Liberian police are investigating the killing of at least 12 farm workers in a land dispute over the weekend in a remote southern part of the country. They had been thrown into a river after being shot and hacked to death, Police Director Beatrice Munah Sieh said. The BBC’s Jonathan Paye-Layleh in Liberia says nearly 50 people are feared to have been killed. He said the farmland on which the attack took place is claimed by a prominent ex-rebel and a senator.
Liberia is recovering from a 14-year civil war which ended in 2003. Our correspondent says many areas were abandoned during the war and since the end of the conflict land disputes have become common.
Ms Sieh said that divers had so far recovered 12 bodies from Farmington River near the farm about 55km (35 miles) south of the capital, Monrovia. Our reporter says the victims had been working for former rebel spokesman Charles Bennie – preparing the land for planting.
One of those who escaped, Tidoe Monden, said the shooting started on Saturday morning after they had been working for three hours. We just saw suppressive gunfire from all directions,” he told the BBC. Mr Monden said that he escaped injury because he had just left the group to get food for his colleagues.

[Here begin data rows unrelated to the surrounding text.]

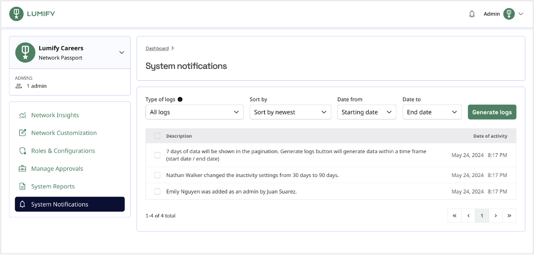Open the Sort by newest dropdown
Image resolution: width=534 pixels, height=255 pixels.
[290, 112]
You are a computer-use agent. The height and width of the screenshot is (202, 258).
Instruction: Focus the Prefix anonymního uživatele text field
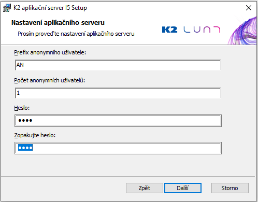coord(118,65)
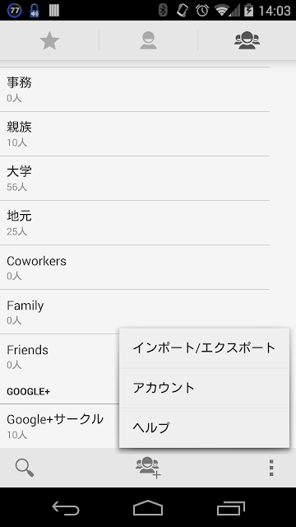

“I saw the men shooting with three AK-47 rifles and three single-barrel shotguns.”
The attackers then used workers’ machetes to “finish some of the wounded”, he said. Senator Roland Kaine has denied any knowledge of the attack. Ms Sieh told reporters in Monrovia that no arrests had been made and the police’s focus at the moment was on the rescue effort. ome of the bodies had been taken to the provincial capital of Kakata, she said.